Quel “chi si loda s’imbroda” ripetutogli come un mantra durante l’infanzia, da parte di adulti che in buona fede non volevano trasformare un bambino dagli ottimi profitti scolastici in un piccolo saputello arrogante, non tenevano conto del fatto che i piccoli saputelli arroganti diventeranno grandi e domineranno il mondo.
Non tutti, ovviamente, ma questo non tanto per quell’impeccabile giustizia da film anni ottanta in cui nel finale il bullo soccombe e il mite esce con la più carina della classe, quanto per l’ordinaria falcidie della realtà, che colpisce indiscriminatamente.
Io una congettura me la sono fatta. Mi viene in mente la barzelletta del tizio che va in merceria a chiedere una vite e il negoziante la tira per le lunghe chiedendo se a stella o a taglio, autofilettante o meno, cromata o no, dimensioni, peso eccetera, quando viene interrotto da un altro avventore che piomba in negozio col water sotto braccio e dice: “questo è il cesso, il sedere te l’ho mostrato ieri, me la vuoi vendere ’sta benedetta carta igienica?”
Ecco. Se si può essere pedanti per le caratteristiche di una vite, figuriamoci per quelle di una vita. Una persona, col suo bagaglio e col suo vissuto, potrebbe richiedere intere commissioni di indagine al lavoro per settimane per essere valutata.

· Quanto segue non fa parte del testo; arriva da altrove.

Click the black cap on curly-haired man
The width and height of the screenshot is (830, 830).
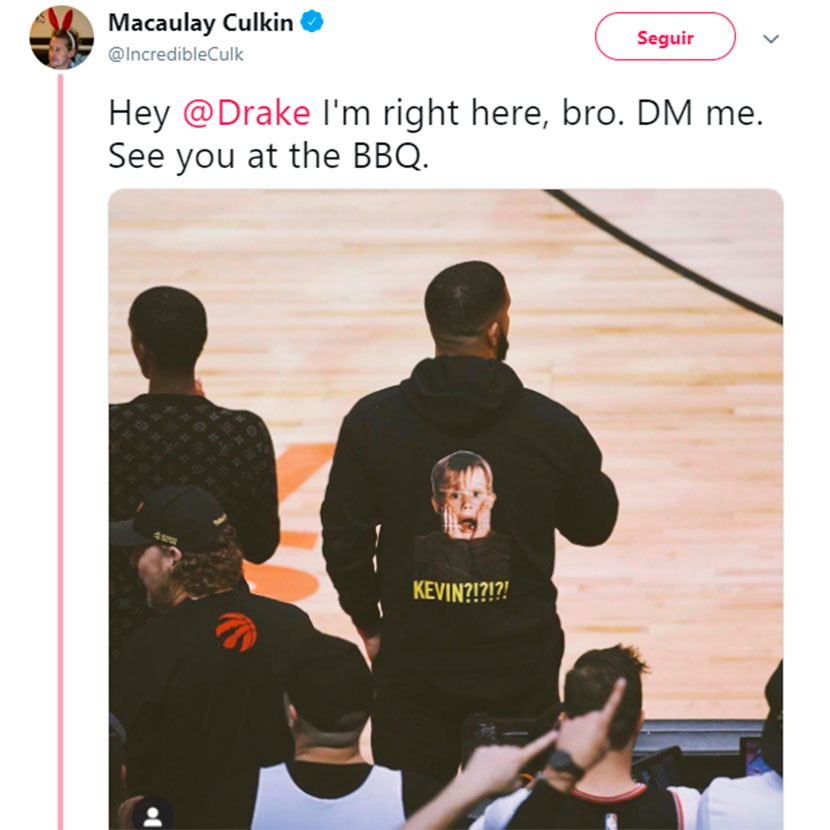pos(170,520)
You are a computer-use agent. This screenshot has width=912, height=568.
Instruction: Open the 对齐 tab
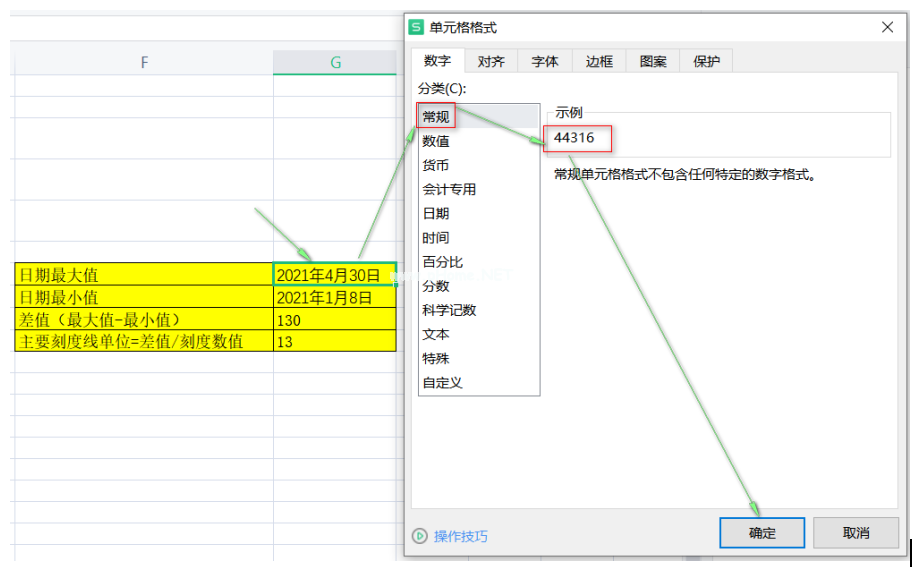click(491, 61)
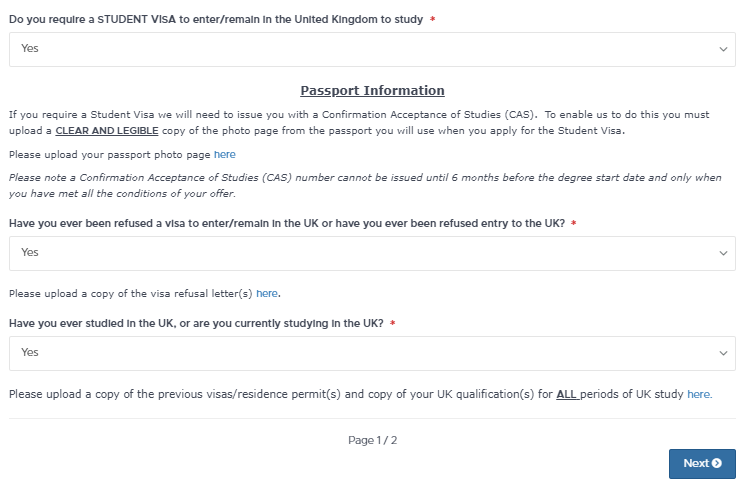The width and height of the screenshot is (746, 490).
Task: Click the chevron on the UK study dropdown
Action: pos(723,353)
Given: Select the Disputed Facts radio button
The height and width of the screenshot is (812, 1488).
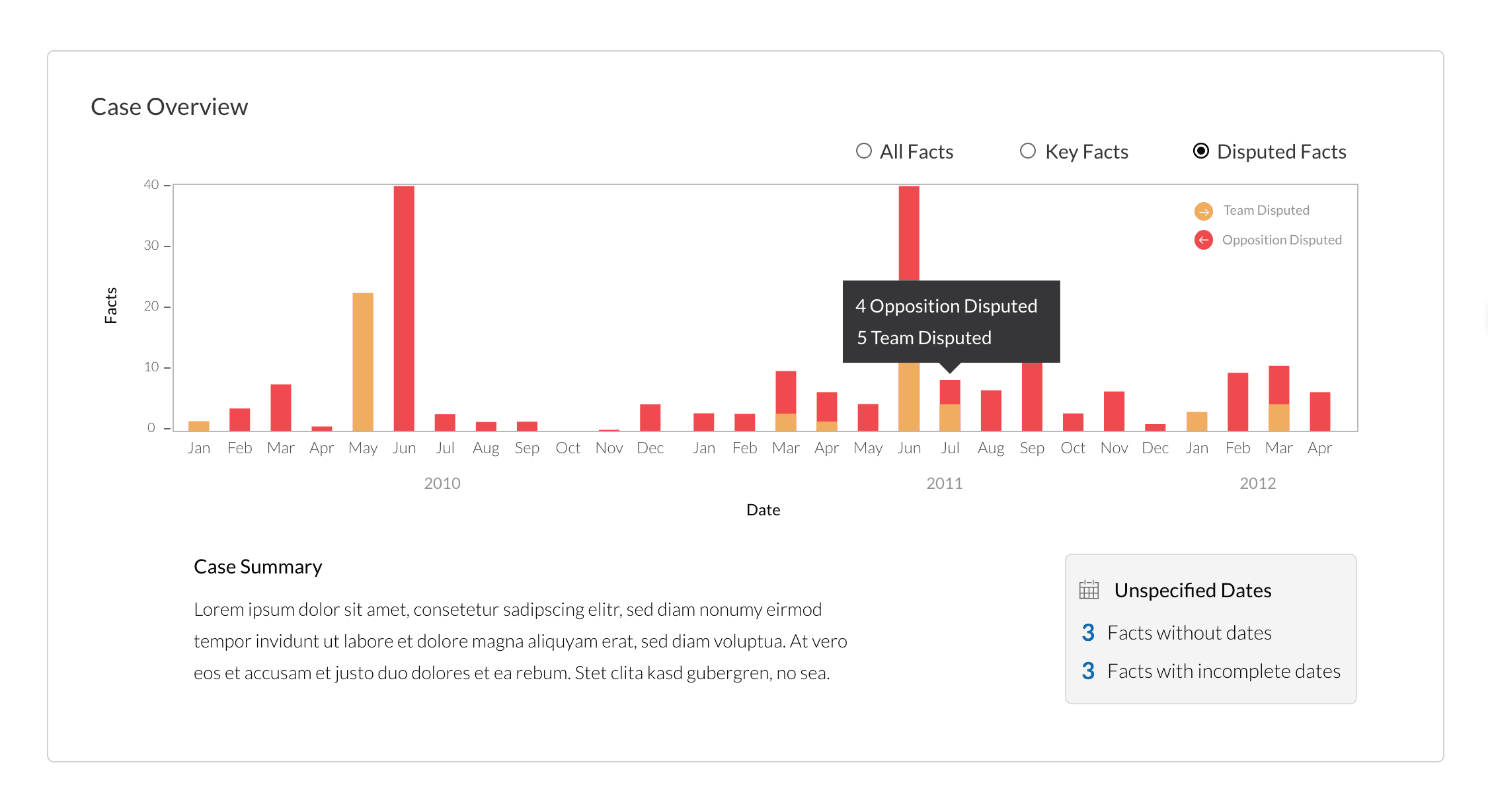Looking at the screenshot, I should [x=1200, y=151].
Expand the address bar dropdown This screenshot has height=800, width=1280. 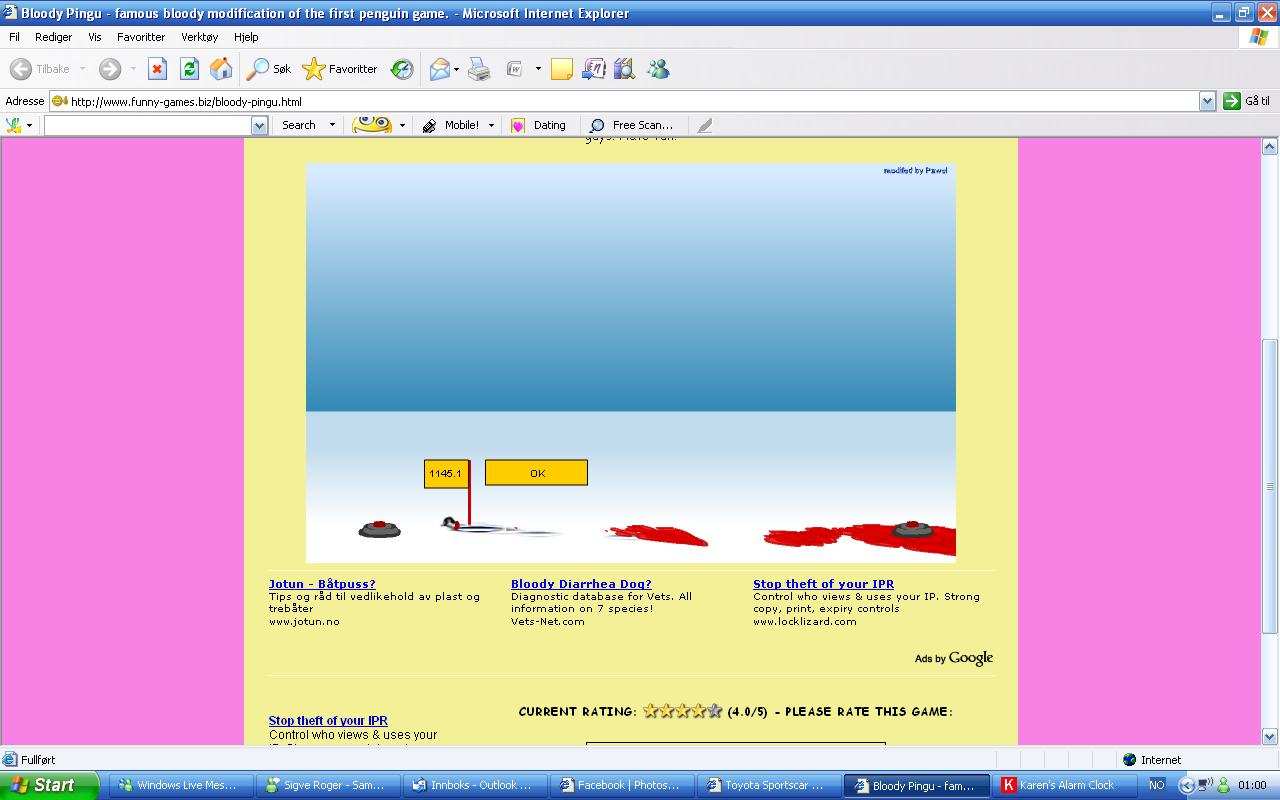click(x=1206, y=101)
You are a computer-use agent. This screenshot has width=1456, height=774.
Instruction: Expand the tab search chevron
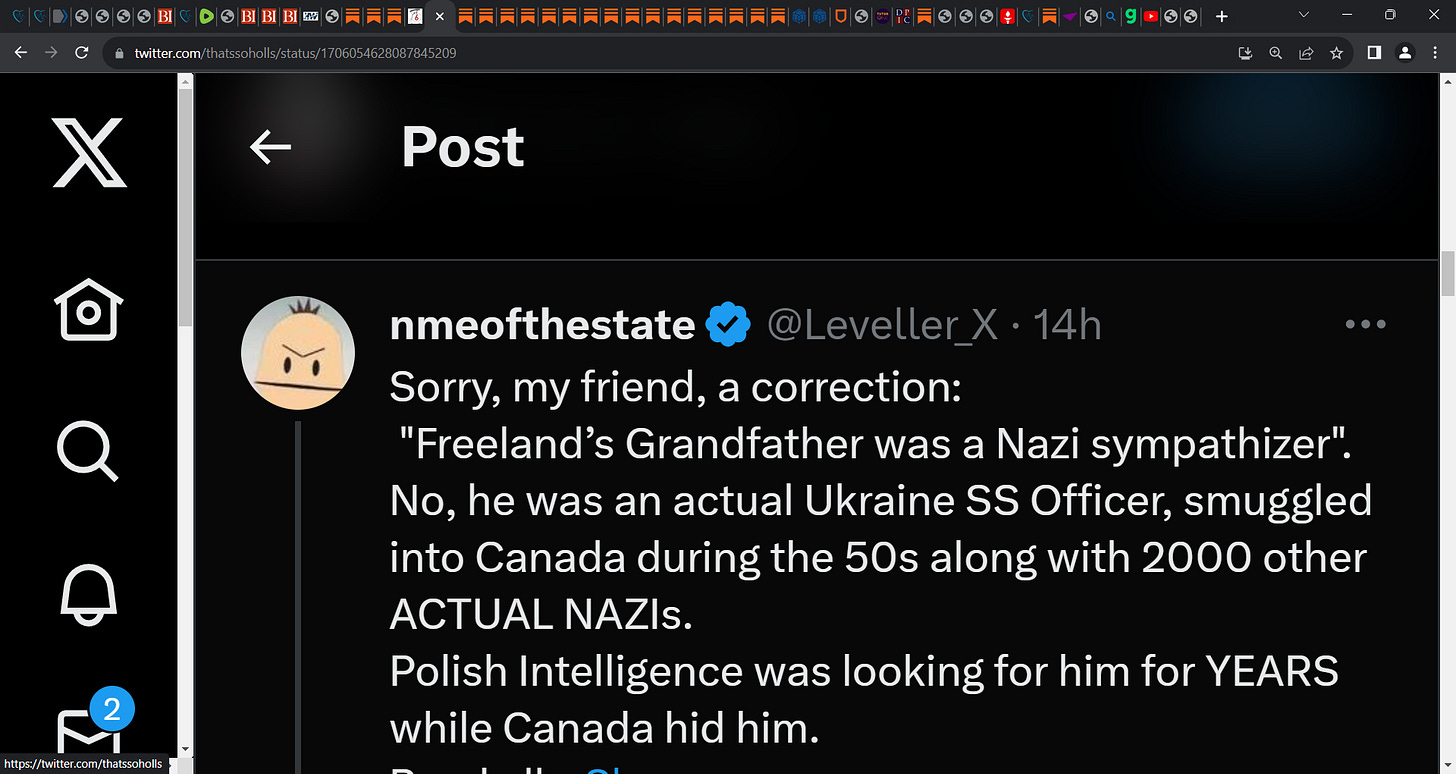(x=1303, y=15)
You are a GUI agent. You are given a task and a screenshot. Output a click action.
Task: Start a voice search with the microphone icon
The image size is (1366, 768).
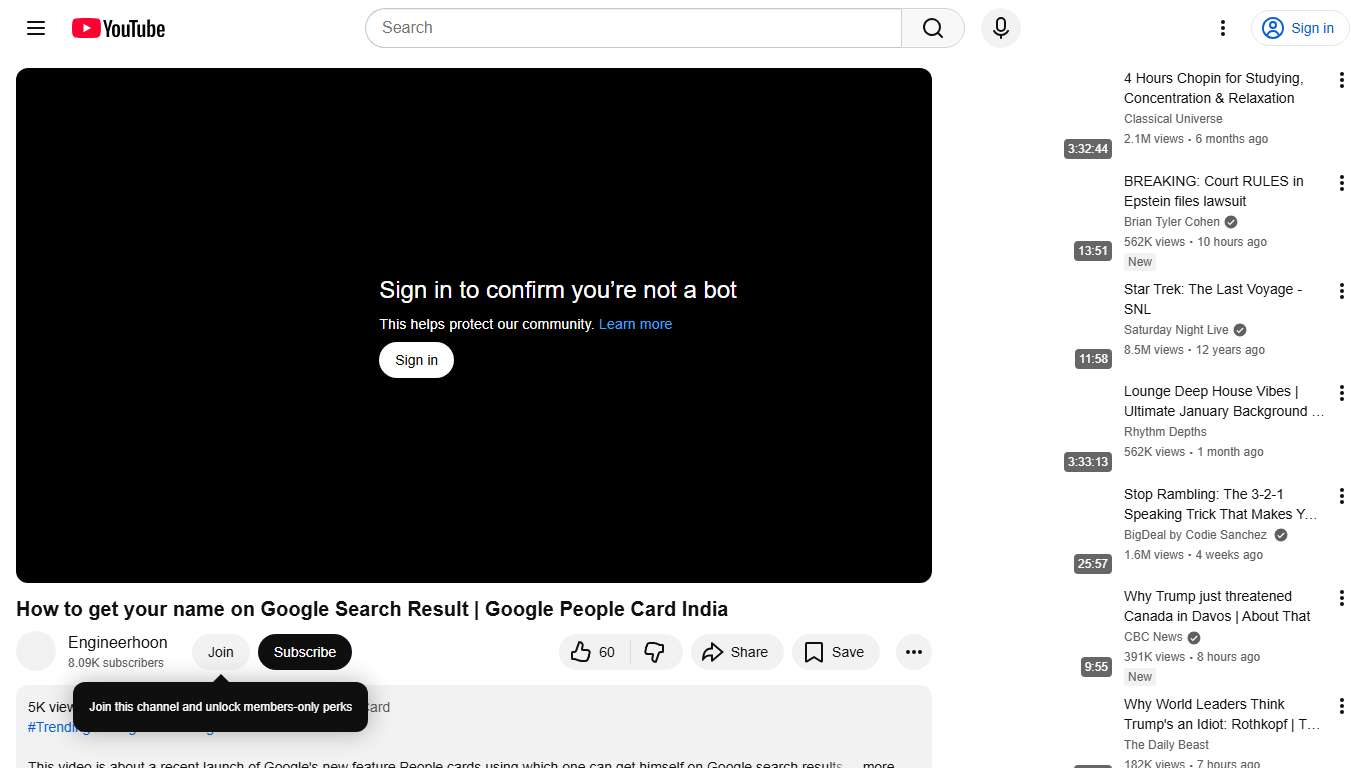click(1000, 28)
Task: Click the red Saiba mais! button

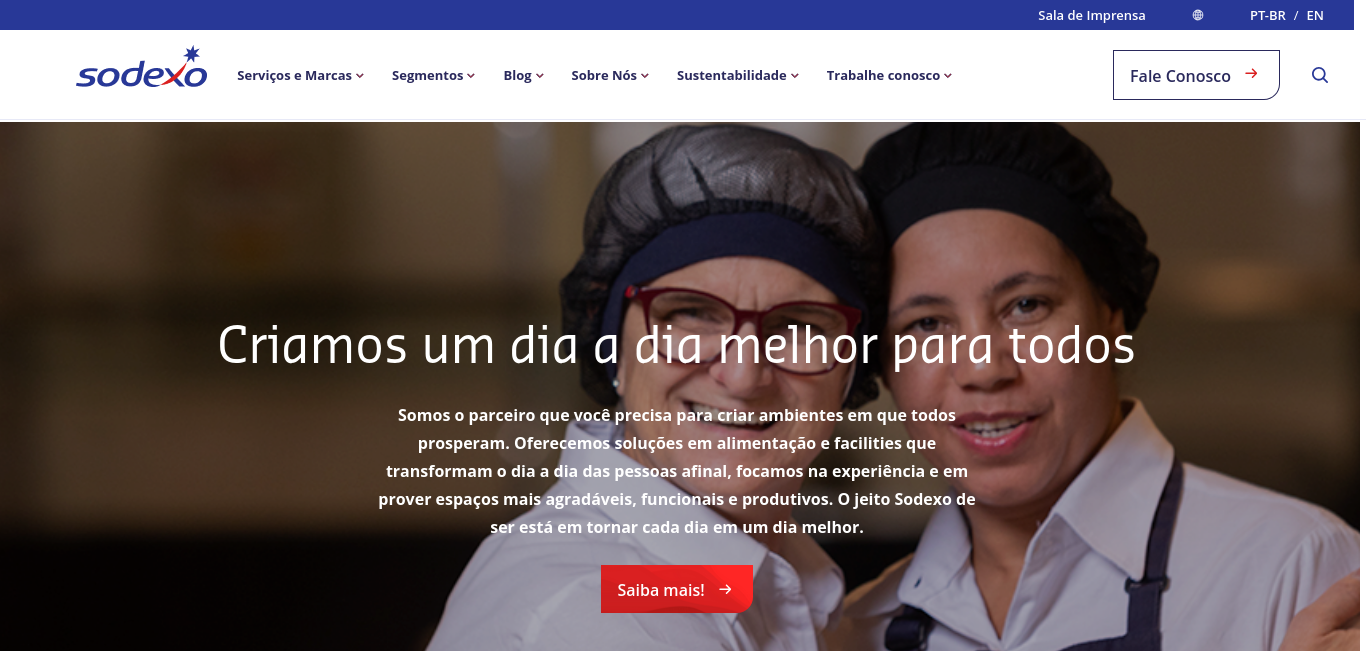Action: 677,589
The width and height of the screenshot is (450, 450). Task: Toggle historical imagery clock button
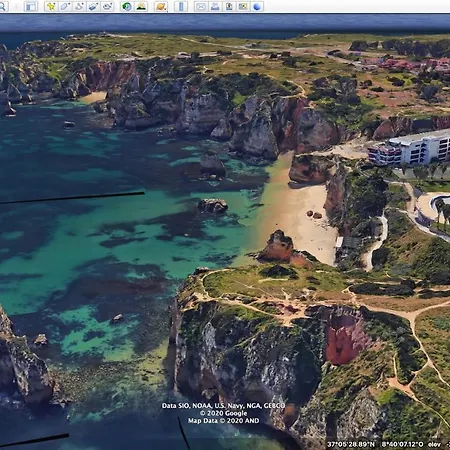click(127, 6)
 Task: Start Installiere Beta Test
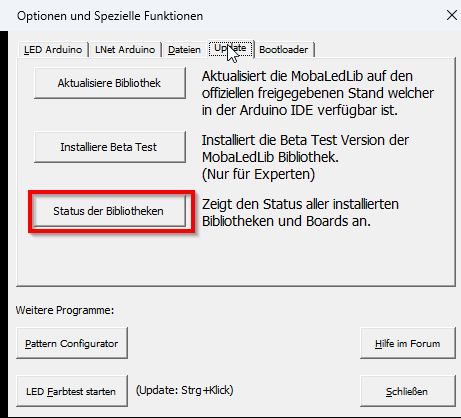click(x=110, y=147)
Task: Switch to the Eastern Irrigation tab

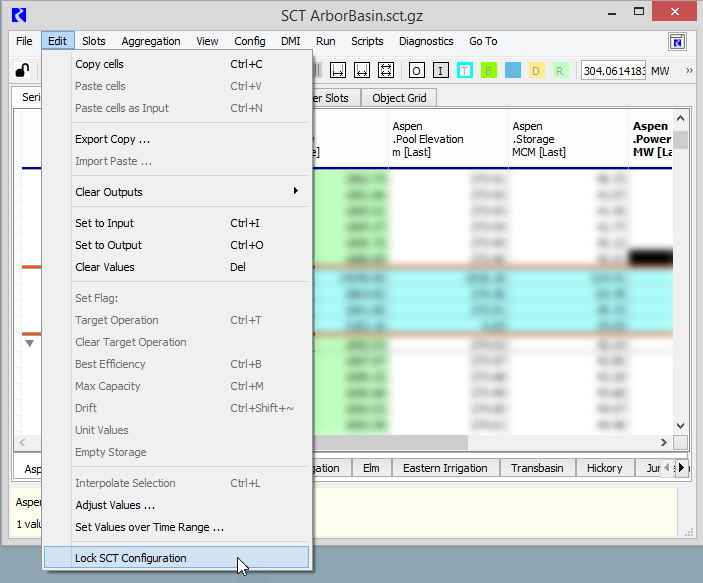Action: [x=445, y=468]
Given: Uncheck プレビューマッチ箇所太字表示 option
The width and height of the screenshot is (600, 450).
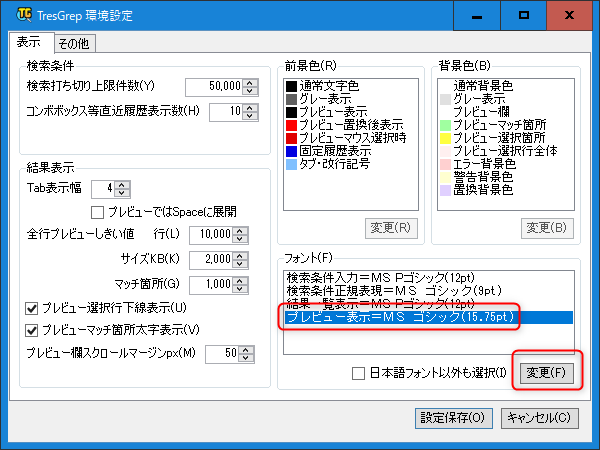Looking at the screenshot, I should [x=32, y=330].
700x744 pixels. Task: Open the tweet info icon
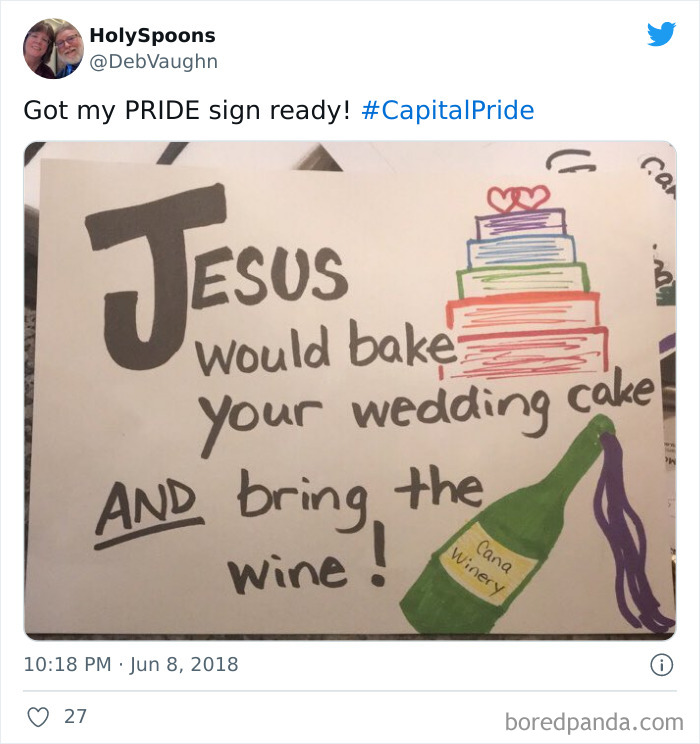[x=661, y=664]
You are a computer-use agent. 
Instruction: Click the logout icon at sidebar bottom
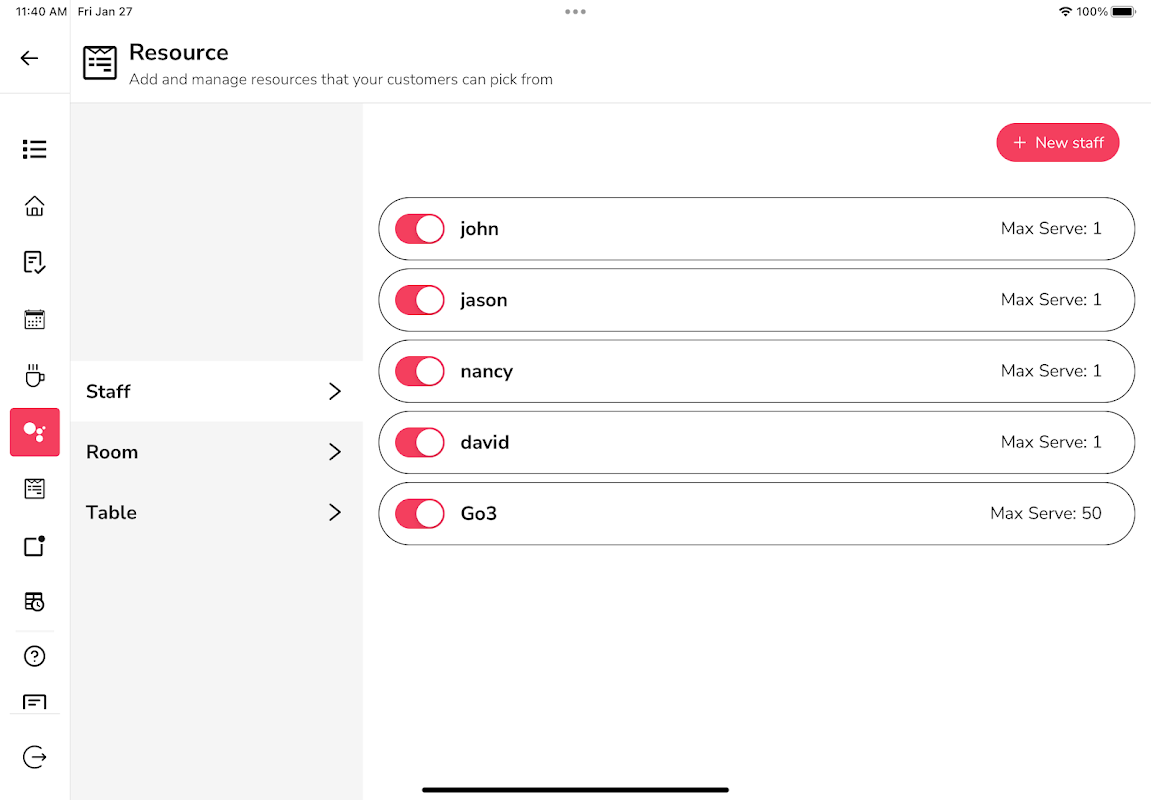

Ma in un mondo in cui l’attenzione è bene raro, l’unica cosa è chiedere ai consimili, così come una scimmia si decide a mangiare una bacca solo quando un’altra del suo branco la mangia a sua volta e resta indenne.
Dunque… referenze. E il primo che può darle, sei tu.
Ma il giovane Stefano non si immagina che la cosa sia così grave e che il suo innato basso profilo lo costringerà a una vita di gavetta, anche quando le tacche sul fucile sono tante.
Il vecchio Stefano forse proverà a parlarsi un po’ addosso. E da bravo impostore, magari riuscirà a convincere qualcuno.
Ma innanzitutto, dovrà convincere se stesso.